ラテン語 pateo(開いている、蓋のない)、patera(浅い皿)、patella(小さい浅い皿)などの語からスペイン・カタロニア語 paella に定着した。両手のついた金属製の鍋のことを指しているが、同時にこの鍋を使った料理の名にも用いられるようになった。
◆肉や魚介類、野菜の入った典型的なものをバレンシア風パエリアと呼んでいるが、これはバレンシア本来のものではなく、20世紀ツーリズムの発展に絡んで作られた。もともとは米、いんげん豆、いんげん、かたつむり、そして時には鶏肉、うさぎ肉などが材料であった。

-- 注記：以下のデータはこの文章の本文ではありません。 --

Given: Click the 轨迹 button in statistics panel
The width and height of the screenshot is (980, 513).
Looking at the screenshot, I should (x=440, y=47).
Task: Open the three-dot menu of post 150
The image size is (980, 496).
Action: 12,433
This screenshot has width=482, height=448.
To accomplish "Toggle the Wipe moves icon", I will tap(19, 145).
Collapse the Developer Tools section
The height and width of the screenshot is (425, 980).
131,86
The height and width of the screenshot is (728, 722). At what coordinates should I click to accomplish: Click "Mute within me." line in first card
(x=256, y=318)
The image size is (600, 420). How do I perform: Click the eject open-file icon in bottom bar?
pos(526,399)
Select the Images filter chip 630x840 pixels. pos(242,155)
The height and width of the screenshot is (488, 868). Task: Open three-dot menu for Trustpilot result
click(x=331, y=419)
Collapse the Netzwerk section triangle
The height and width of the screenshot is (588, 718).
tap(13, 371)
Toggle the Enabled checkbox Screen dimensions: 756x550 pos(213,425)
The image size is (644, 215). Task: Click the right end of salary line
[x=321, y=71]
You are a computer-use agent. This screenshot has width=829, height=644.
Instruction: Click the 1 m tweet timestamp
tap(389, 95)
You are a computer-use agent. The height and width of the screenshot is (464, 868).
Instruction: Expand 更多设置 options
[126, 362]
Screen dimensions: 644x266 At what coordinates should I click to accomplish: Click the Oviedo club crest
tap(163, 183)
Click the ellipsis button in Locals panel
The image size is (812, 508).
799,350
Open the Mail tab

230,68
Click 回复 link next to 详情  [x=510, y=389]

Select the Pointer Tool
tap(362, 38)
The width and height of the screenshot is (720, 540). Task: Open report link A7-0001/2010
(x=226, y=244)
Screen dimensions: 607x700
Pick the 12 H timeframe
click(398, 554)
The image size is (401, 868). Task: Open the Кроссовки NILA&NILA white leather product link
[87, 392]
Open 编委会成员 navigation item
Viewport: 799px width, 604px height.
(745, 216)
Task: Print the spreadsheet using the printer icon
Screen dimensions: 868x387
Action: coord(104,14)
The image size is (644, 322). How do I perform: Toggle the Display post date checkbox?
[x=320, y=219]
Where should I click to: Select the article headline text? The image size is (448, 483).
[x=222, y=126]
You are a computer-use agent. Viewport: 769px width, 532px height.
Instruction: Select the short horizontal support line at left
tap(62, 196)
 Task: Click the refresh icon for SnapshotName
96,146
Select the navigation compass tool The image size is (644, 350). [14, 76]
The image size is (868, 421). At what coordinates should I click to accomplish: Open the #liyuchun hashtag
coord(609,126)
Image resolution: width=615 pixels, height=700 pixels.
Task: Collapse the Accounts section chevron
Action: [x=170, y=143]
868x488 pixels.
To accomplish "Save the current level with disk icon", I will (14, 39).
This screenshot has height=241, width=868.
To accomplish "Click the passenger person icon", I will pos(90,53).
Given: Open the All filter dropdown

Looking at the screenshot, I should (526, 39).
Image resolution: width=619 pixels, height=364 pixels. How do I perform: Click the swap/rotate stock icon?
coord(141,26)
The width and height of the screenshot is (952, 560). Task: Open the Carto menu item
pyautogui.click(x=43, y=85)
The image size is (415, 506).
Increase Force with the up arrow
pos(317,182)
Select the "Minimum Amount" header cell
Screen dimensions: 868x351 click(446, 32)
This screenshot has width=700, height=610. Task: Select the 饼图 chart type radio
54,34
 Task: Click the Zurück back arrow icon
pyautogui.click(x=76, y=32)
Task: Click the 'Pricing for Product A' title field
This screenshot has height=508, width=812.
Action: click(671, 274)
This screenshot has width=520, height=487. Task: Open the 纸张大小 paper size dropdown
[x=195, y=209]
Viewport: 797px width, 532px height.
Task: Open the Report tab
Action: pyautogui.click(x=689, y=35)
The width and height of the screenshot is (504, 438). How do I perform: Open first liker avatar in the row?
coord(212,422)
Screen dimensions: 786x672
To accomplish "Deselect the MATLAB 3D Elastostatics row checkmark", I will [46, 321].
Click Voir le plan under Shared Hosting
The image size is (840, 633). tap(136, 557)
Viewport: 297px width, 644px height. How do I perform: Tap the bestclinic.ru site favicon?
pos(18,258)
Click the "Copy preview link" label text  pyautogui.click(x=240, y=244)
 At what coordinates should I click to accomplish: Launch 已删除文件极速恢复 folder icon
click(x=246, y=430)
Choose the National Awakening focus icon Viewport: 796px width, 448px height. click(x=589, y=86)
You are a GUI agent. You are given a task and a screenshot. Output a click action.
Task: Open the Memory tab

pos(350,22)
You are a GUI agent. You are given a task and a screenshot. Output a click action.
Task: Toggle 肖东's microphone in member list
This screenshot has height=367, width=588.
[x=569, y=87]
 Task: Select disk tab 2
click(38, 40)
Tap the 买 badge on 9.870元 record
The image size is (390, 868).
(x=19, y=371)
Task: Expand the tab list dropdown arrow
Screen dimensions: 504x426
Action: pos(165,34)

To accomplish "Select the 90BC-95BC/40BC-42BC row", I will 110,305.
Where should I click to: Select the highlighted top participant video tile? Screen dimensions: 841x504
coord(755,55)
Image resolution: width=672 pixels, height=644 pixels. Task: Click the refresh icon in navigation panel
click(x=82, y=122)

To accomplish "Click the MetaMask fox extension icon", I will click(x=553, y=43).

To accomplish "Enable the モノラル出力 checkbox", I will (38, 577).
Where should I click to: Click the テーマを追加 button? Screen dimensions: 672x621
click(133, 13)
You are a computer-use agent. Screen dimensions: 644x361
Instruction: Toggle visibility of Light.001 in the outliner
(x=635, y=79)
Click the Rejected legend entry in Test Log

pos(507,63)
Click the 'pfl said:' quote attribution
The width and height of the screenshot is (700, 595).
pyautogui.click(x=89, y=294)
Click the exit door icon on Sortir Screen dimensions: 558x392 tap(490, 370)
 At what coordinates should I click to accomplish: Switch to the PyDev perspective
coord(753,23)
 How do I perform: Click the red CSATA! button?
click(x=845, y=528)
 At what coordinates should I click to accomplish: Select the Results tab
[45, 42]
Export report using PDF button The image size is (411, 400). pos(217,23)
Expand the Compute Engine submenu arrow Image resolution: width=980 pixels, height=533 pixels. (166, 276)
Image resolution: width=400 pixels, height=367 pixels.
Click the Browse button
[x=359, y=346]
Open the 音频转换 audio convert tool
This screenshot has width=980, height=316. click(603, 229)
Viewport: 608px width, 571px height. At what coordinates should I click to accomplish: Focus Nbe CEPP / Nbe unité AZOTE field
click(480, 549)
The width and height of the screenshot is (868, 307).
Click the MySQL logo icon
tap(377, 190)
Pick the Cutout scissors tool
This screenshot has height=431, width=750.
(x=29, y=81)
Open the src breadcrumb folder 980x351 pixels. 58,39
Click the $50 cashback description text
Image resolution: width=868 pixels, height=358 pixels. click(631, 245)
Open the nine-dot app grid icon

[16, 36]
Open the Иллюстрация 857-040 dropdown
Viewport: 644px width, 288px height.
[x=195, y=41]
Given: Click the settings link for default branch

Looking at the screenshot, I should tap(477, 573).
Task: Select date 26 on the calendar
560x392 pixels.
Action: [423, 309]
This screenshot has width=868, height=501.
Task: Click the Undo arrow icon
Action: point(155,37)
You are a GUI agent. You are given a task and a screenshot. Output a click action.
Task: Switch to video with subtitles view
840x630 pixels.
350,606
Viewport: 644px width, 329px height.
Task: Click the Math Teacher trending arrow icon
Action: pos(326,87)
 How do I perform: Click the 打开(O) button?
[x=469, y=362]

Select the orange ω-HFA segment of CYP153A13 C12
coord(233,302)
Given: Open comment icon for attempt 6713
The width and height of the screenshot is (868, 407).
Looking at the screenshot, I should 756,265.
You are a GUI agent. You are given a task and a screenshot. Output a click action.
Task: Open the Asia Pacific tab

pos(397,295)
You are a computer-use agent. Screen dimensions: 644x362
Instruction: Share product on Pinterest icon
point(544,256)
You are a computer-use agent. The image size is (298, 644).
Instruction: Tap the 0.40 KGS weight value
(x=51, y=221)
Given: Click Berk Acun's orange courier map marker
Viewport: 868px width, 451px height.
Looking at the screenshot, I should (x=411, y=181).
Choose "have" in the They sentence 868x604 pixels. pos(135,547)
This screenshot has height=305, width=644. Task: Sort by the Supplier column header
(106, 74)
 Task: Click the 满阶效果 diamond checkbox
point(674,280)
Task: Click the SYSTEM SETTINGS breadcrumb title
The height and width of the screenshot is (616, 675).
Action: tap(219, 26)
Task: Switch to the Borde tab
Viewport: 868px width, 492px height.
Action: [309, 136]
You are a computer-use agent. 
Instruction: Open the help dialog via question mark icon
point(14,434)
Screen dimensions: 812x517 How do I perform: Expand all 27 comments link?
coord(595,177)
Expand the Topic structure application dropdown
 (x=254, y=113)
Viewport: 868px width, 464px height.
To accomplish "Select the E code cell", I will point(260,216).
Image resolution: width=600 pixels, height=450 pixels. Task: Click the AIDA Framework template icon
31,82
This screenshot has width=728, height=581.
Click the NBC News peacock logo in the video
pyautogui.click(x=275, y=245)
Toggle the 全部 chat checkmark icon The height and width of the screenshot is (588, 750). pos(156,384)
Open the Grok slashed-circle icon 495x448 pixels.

米と野菜だけの素朴なものから肉や魚がふんだんに入ったパエリアまで各地でさまざまなバリエーションがあるので、レストランで出てくるような華やかなものばかりではない。

<米は洗わない?>
日本ではお米は「研ぐ」ものと決まっていたが、このごろでは「洗う」という。今のお米は昔ほど糠がついていないからと聞けばそれなりに納得できる。ところがパエリアの本場、スペインでは米は洗わないで使うというのだ。米の種類や新、あるいは古米による違いもあるが、日本のお米よりも割れやすいので、水を吸いはじめると砕けてしまうというのがその理由だそうだ。汚れはどうなる?と、ついついよけいなことを考えてしまうが、あちらはアチラ流。日本のお米は、いつものように洗って糠を除いて使っていいんじゃないかな。そして洗ったら手早く調理するのがお米の割れを防ぐコツだという。